Rewrite the lines in the rows below, starting at the line that contains "522x356 pixels." and ending at the line that contains "Looking at the", as a Markdown table with the columns Number and Content, one line per table row and blank lines omitted. Leave the pictures out.

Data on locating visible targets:
+ + +
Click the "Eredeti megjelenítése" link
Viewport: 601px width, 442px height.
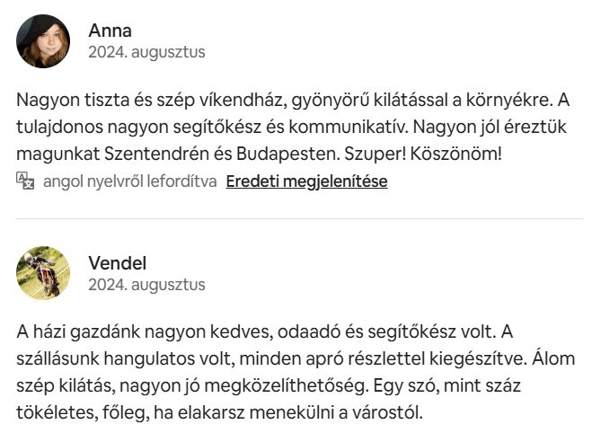(x=306, y=181)
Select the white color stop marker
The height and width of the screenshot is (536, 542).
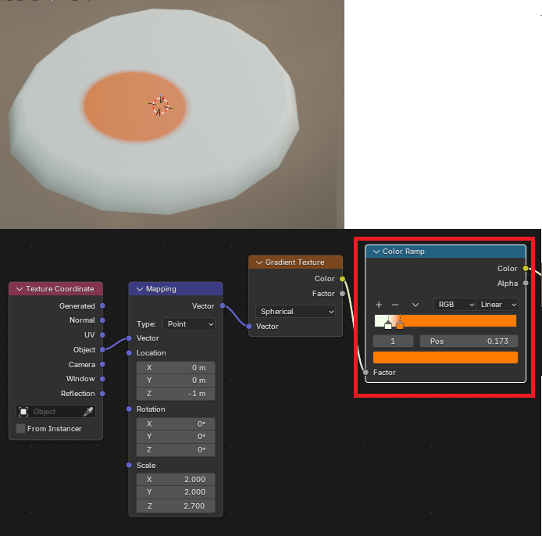pyautogui.click(x=388, y=324)
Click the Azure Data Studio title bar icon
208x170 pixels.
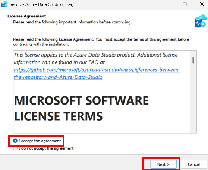click(4, 4)
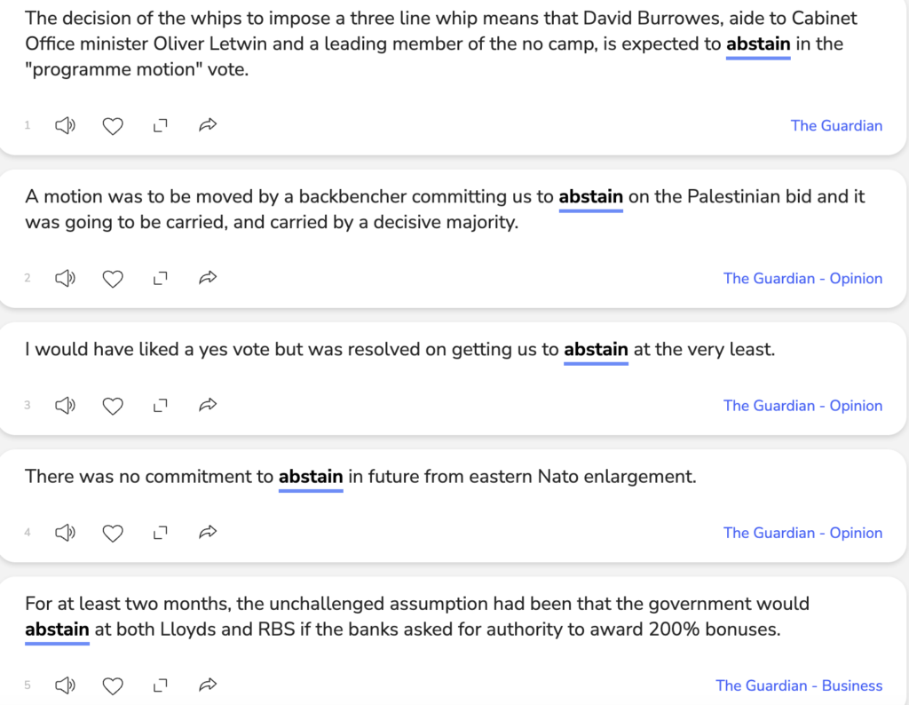Play audio for Nato enlargement sentence

(65, 533)
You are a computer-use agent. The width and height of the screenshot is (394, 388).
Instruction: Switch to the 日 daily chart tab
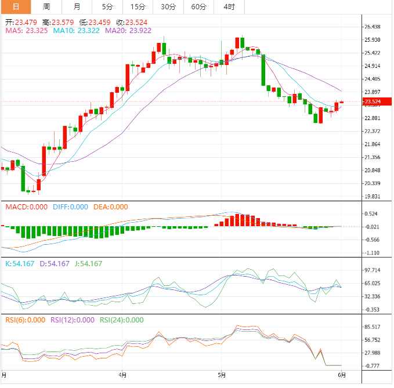(16, 7)
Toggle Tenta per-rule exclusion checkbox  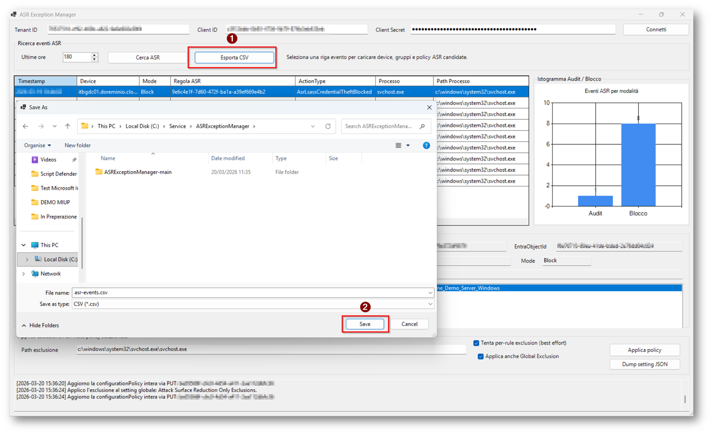pos(476,343)
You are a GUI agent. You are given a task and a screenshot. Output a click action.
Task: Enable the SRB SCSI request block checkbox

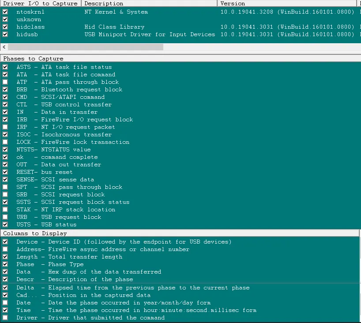5,194
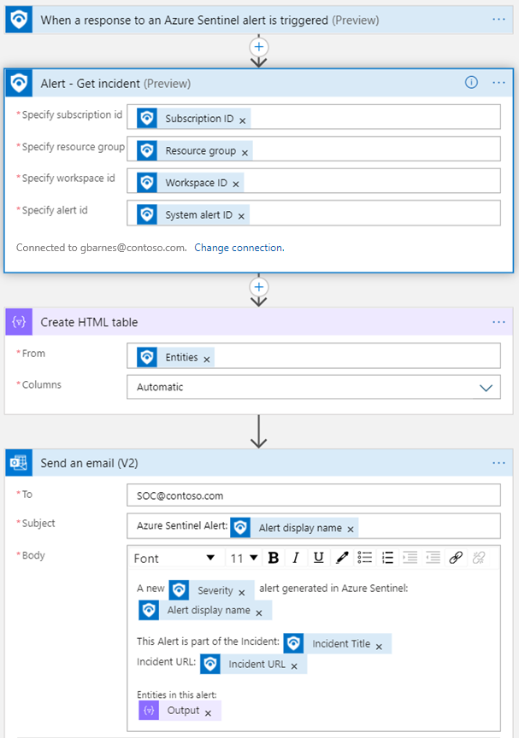The width and height of the screenshot is (519, 738).
Task: Click the info icon on Get incident
Action: coord(471,82)
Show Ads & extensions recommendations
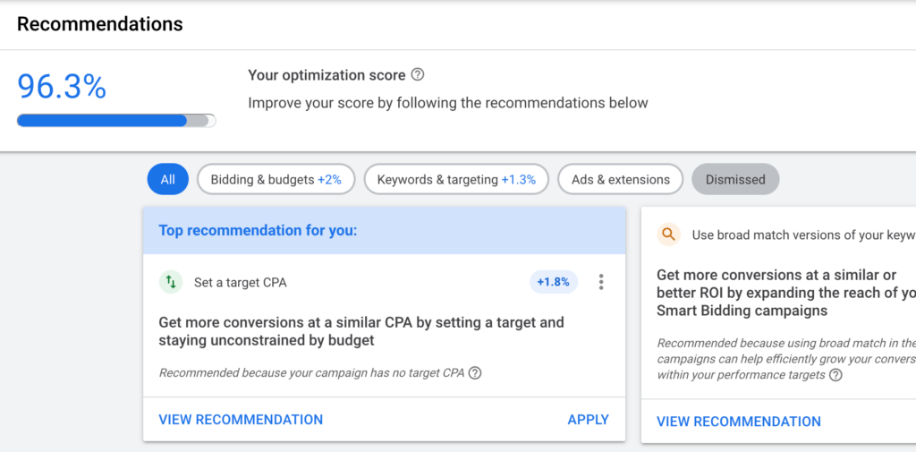Image resolution: width=916 pixels, height=452 pixels. point(620,179)

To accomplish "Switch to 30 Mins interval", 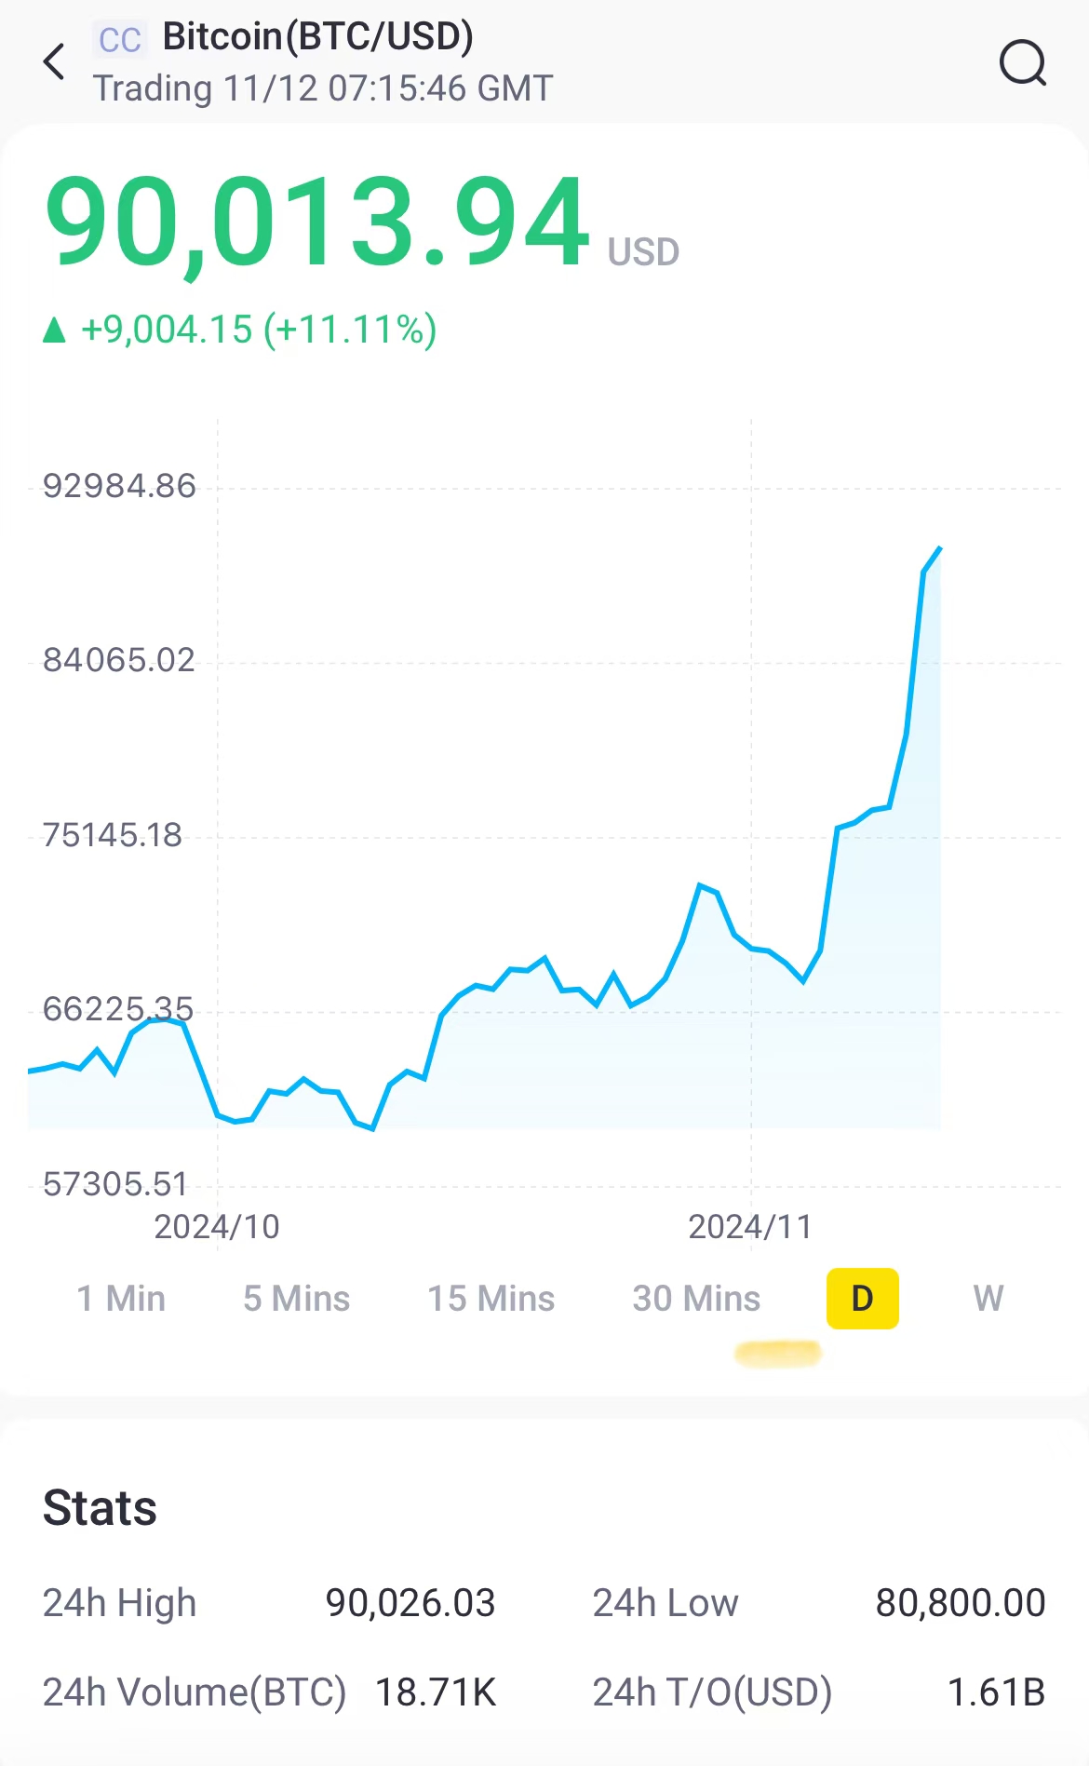I will (696, 1298).
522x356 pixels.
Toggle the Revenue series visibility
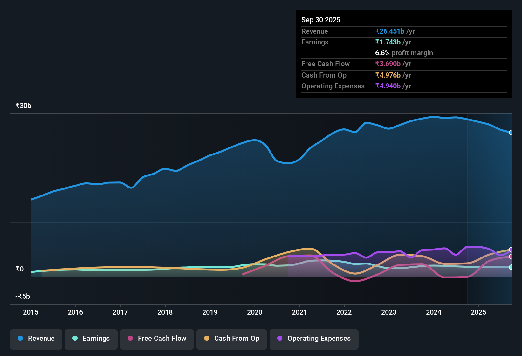point(36,339)
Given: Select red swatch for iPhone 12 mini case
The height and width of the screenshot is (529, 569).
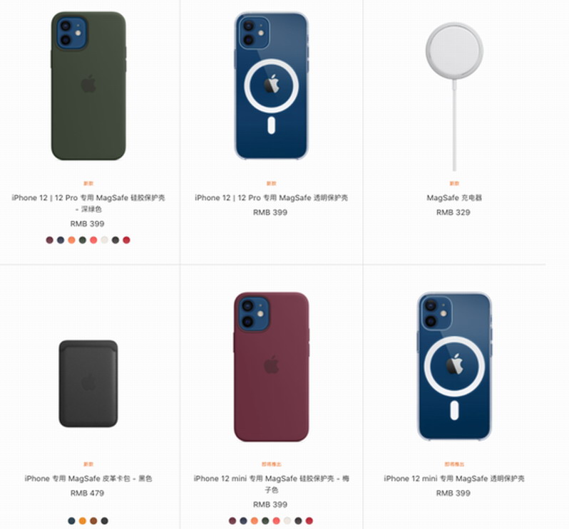Looking at the screenshot, I should (309, 520).
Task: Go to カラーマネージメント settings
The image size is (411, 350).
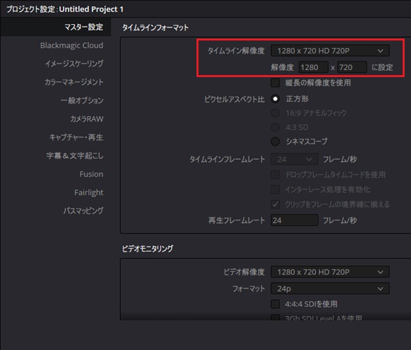Action: click(74, 83)
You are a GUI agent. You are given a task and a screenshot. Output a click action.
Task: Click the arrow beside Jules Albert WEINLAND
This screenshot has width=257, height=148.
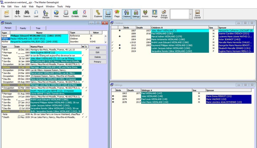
+ + +
ANSWER TO THE TASK:
| Number | Content |
|---|---|
| 1 | 522x356 pixels. |
| 2 | Toggle the Revenue series visibility |
| 3 | point(36,339) |
| 4 | Given: Select red swatch for iPhone 12 mini case |
| 5 | The height and width of the screenshot is (529, 569). |
| 6 | Looking at the screenshot, I should (309, 520). |